The Long-Tail Problem
Every security program has a stack of tools that matter but never get wired into anything. The regional SIEM that doesn't have an API. The vendor SOC 2 that arrives as a 47-page PDF. The pentest report from last quarter. The auditor's exception list. The configuration export from a niche scanner. The screenshot a partner sent over Slack.
The signal in those artifacts is real. The cost of building a structured connector for each one is not.
Until now, the typical answer was an analyst with a spreadsheet and good intentions, which means most of the signal never made it into the Risk Register at all. The AI Drop Zone replaces that workflow with a single ingestion surface that knows the canonical catalog and extracts against it.
How the AI Drop Zone Works
The Drop Zone accepts artifacts through three intake paths, persists each one keyed by SHA-256, and runs a single bounded LLM pass against the Draxis canonical signal allow-list. Confidence and evidence are both required for auto-accept. Every accepted value cites the literal source span it was derived from.
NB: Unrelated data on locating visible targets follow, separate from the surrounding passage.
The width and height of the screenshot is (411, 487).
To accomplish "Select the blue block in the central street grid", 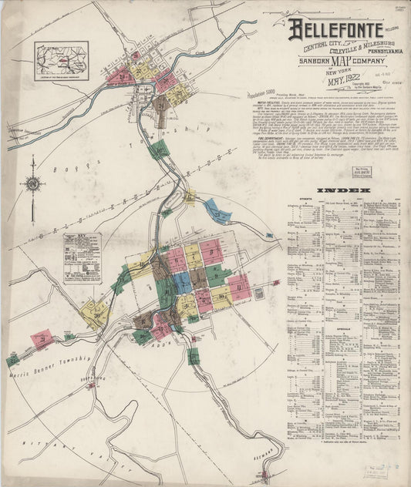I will [x=183, y=284].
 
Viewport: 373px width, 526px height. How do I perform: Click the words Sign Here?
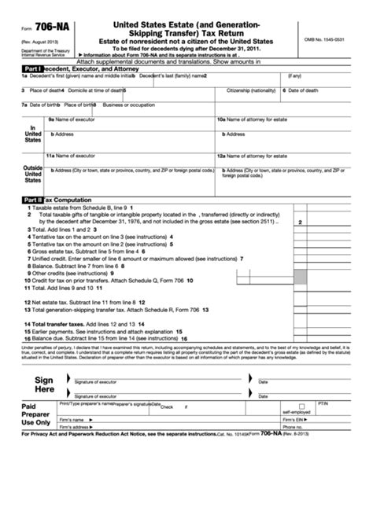[x=44, y=384]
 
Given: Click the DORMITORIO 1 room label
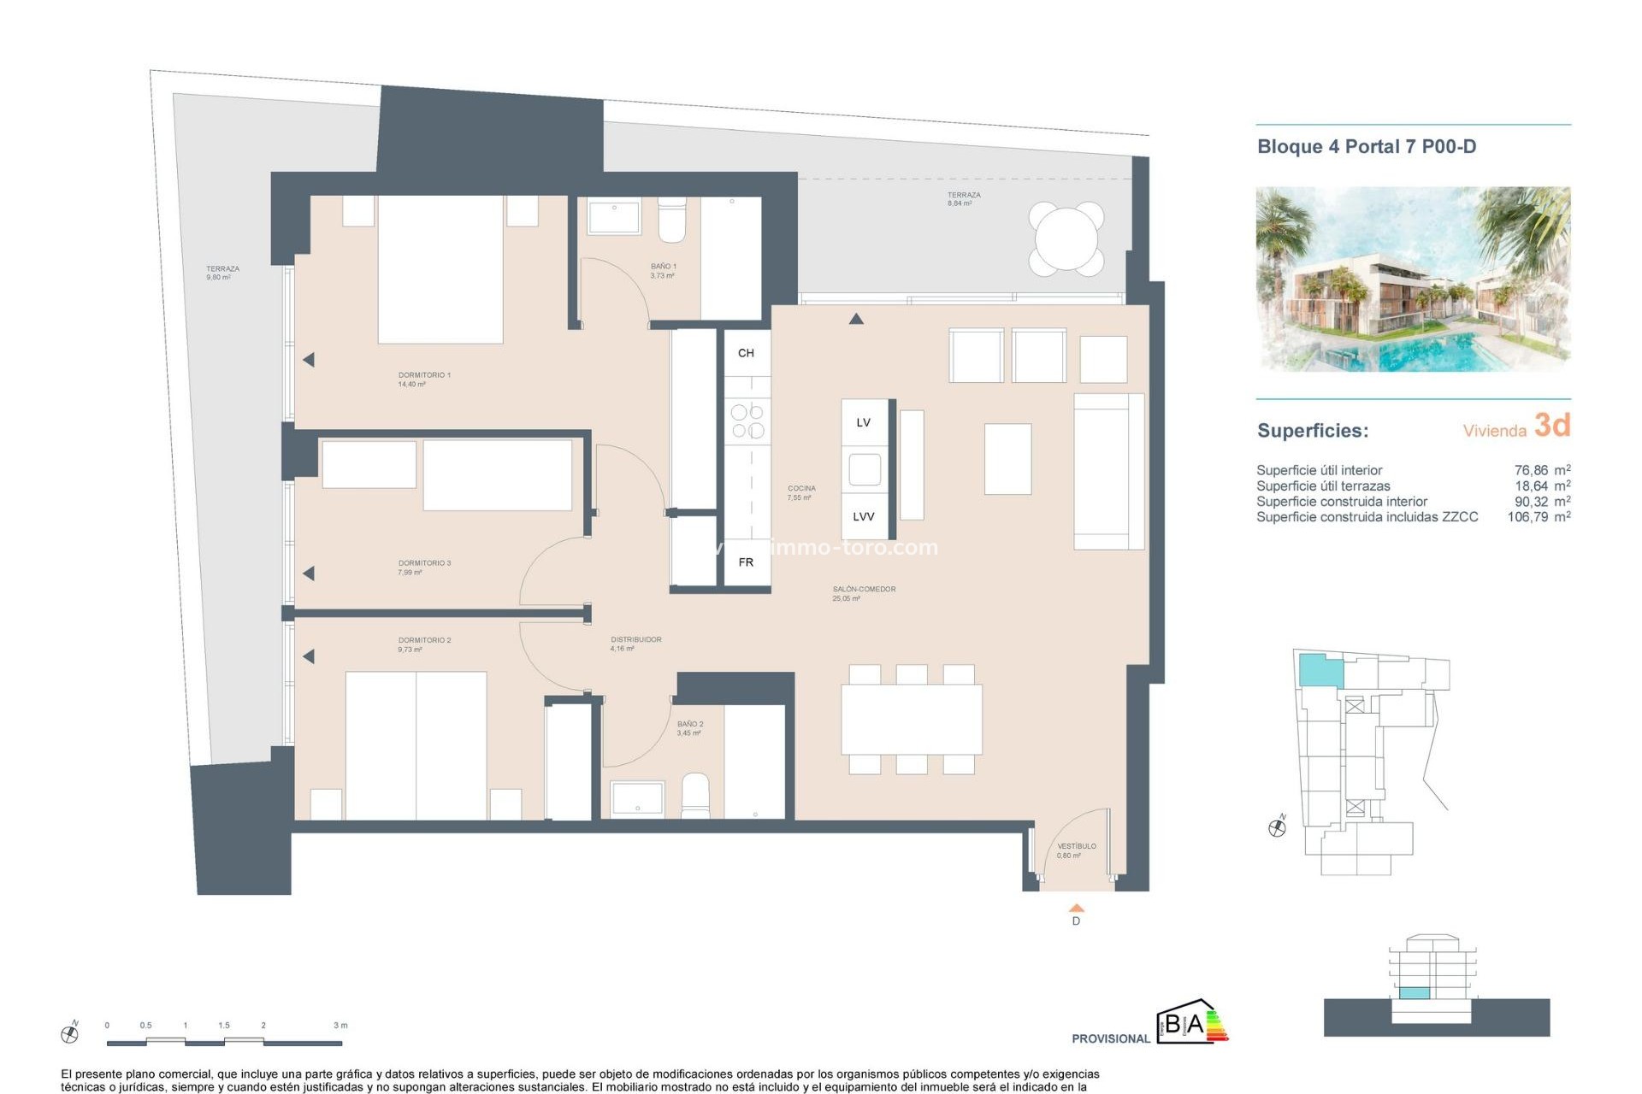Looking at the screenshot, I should tap(423, 375).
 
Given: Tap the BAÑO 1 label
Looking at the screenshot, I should tap(663, 267).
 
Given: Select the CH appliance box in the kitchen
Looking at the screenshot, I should tap(746, 353).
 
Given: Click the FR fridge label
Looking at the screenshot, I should tap(746, 562).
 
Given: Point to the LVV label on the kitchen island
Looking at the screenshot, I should tap(864, 516).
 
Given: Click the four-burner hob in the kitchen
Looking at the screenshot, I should tap(747, 421).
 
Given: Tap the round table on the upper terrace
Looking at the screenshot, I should tap(1066, 238).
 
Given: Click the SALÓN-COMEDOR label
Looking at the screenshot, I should tap(864, 589).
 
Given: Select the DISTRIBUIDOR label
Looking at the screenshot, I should tap(635, 639).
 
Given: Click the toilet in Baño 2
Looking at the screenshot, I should tap(695, 797).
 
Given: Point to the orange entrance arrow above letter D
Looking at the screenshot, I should tap(1076, 908).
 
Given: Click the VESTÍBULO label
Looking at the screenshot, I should tap(1076, 846).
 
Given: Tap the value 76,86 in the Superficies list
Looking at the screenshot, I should tap(1531, 470).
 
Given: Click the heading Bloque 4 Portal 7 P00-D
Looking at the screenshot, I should tap(1366, 146).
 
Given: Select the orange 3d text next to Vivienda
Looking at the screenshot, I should tap(1552, 425).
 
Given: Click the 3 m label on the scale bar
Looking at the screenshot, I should tap(340, 1025).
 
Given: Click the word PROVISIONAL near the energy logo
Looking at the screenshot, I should tap(1110, 1038).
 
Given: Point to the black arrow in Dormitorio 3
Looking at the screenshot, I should tap(309, 573).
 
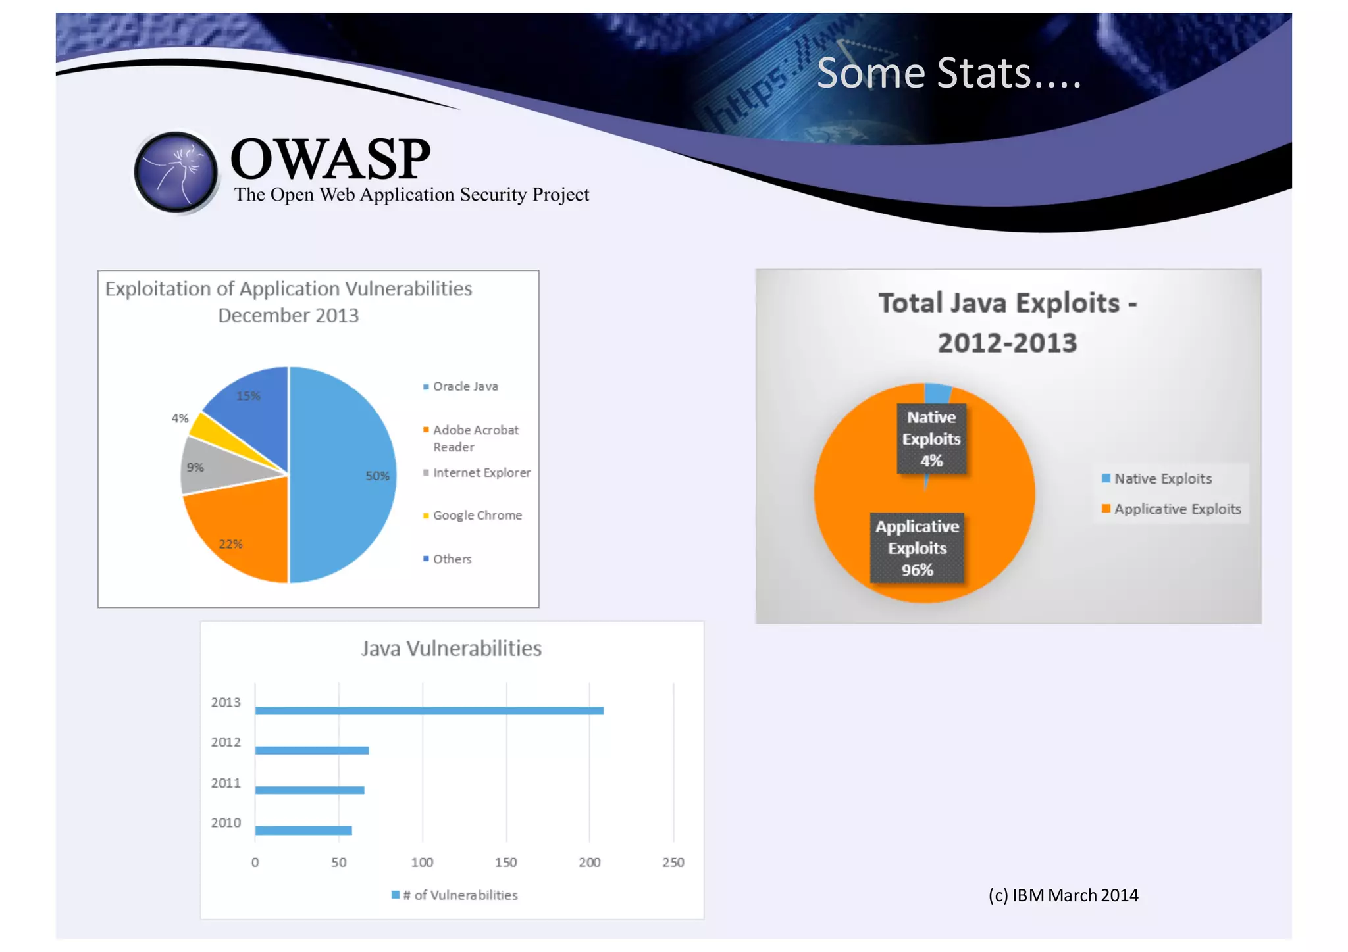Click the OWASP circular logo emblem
pyautogui.click(x=176, y=172)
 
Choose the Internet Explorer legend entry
pyautogui.click(x=480, y=472)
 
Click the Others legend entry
pyautogui.click(x=452, y=559)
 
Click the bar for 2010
pyautogui.click(x=303, y=830)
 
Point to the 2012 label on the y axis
pyautogui.click(x=226, y=742)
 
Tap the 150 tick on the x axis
pyautogui.click(x=506, y=862)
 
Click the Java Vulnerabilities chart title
pyautogui.click(x=452, y=649)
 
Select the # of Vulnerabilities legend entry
pyautogui.click(x=459, y=895)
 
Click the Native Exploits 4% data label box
pyautogui.click(x=931, y=439)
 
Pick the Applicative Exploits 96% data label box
pyautogui.click(x=917, y=547)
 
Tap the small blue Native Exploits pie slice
pyautogui.click(x=937, y=393)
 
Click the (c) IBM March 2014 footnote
pyautogui.click(x=1063, y=895)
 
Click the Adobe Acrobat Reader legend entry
pyautogui.click(x=475, y=438)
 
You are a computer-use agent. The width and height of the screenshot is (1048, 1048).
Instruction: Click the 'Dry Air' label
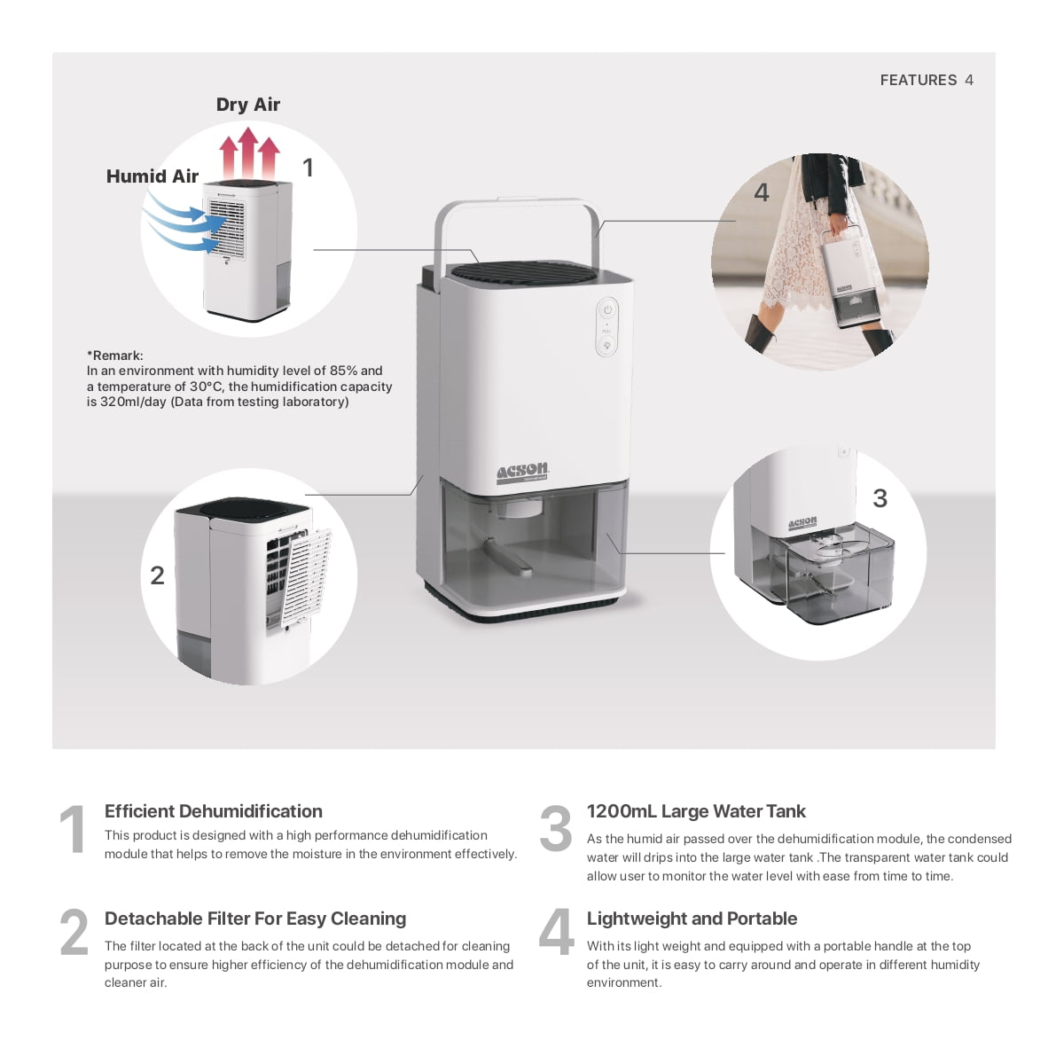tap(247, 105)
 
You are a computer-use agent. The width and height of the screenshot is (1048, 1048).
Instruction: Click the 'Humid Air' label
tap(152, 176)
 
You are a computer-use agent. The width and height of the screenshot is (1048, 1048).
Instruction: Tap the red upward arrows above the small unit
tap(249, 153)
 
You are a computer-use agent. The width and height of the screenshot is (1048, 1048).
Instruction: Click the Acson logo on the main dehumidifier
tap(522, 472)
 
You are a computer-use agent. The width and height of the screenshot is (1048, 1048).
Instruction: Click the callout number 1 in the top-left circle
tap(308, 168)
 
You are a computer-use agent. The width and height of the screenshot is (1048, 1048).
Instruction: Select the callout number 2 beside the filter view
tap(157, 575)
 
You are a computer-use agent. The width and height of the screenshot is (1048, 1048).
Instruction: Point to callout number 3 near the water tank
tap(880, 498)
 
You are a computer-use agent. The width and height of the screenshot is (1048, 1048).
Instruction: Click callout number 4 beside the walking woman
tap(761, 192)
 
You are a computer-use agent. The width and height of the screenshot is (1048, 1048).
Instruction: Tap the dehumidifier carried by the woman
tap(849, 278)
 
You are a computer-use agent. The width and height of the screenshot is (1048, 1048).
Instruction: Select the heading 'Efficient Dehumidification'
tap(213, 811)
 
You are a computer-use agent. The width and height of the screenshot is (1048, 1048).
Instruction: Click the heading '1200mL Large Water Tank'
tap(695, 811)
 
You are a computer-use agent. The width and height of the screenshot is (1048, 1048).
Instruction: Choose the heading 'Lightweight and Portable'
tap(692, 919)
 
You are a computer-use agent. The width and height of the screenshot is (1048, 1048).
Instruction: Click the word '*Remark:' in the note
tap(114, 356)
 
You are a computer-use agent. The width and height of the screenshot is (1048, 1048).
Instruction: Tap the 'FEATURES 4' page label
tap(926, 80)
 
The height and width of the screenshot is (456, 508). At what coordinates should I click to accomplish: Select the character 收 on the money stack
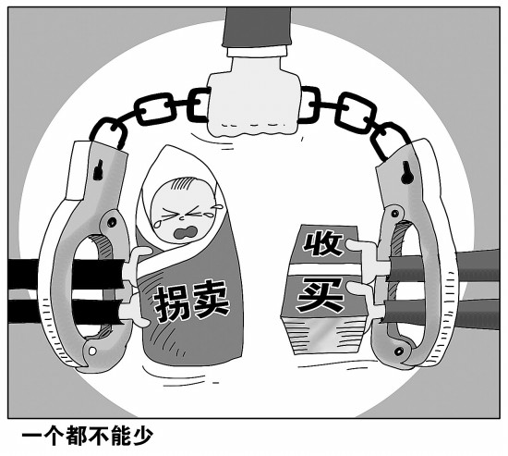coord(322,244)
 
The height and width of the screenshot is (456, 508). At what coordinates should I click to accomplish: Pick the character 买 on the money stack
coord(321,296)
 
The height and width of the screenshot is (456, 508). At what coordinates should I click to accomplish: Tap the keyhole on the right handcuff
coord(405,172)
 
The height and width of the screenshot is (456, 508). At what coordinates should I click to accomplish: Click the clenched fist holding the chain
coord(254,103)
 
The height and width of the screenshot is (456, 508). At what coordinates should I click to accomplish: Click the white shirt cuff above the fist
coord(257,51)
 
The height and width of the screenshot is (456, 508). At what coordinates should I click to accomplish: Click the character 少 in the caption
coord(142,437)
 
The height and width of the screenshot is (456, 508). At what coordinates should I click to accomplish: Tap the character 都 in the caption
coord(76,437)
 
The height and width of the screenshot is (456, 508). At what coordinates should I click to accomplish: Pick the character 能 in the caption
coord(120,437)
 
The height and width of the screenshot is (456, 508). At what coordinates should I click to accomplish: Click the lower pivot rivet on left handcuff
coord(92,351)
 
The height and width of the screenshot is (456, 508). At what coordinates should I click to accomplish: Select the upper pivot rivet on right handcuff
coord(394,214)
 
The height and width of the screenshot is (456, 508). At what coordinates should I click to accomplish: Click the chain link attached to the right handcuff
coord(390,141)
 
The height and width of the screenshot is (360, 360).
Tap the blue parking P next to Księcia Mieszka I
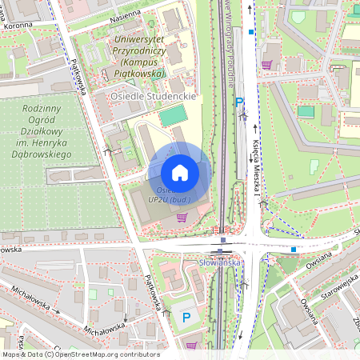click(238, 102)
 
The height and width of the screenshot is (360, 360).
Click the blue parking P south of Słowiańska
click(186, 318)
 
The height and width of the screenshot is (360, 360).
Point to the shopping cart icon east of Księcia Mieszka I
click(266, 64)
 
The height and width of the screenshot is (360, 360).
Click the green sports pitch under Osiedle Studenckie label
click(170, 117)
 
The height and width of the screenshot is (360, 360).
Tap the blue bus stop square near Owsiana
click(294, 249)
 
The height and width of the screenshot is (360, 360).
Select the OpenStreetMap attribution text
click(80, 354)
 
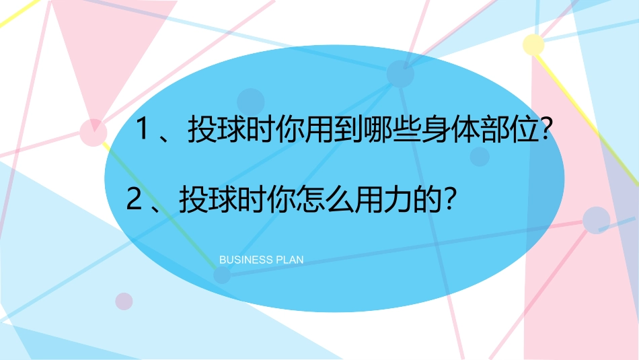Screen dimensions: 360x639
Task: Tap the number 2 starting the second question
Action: pyautogui.click(x=135, y=200)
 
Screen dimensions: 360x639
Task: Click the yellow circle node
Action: pyautogui.click(x=533, y=44)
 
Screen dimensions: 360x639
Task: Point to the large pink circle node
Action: pyautogui.click(x=93, y=132)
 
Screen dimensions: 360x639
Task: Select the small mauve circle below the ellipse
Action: pyautogui.click(x=124, y=301)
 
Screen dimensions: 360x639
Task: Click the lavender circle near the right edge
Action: pyautogui.click(x=596, y=220)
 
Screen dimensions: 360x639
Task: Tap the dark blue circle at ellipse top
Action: pyautogui.click(x=400, y=73)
1. Paste, Upload, or Webhook
Open Settings → Integrations → AI Drop Zone, paste a CSV, JSON, log, or config snapshot directly into the textarea, or drag a file (up to 5 MB of plain text, CSV, JSON, YAML, NDJSON, log, or TSV) into the upload zone. For programmatic pushes, every Drop Zone integration gets a webhook URL and a bearer token issued at save. The endpoint is idempotent on SHA-256, so pushing the same payload twice is a no-op, never a duplicate extraction.
2. AI Extraction Against the Catalog
Claude Sonnet scans the artifact body against the Draxis canonical signal allow-list (P1 and P2 catalog signals, bounded at 80 entries per scan) and proposes structured {signal_name, value, unit, confidence, reasoning, evidence} for each match. The evidence field is the literal source span (up to 200 characters) the value was derived from, so an auditor can trace any KRI back to the line of the document it came from.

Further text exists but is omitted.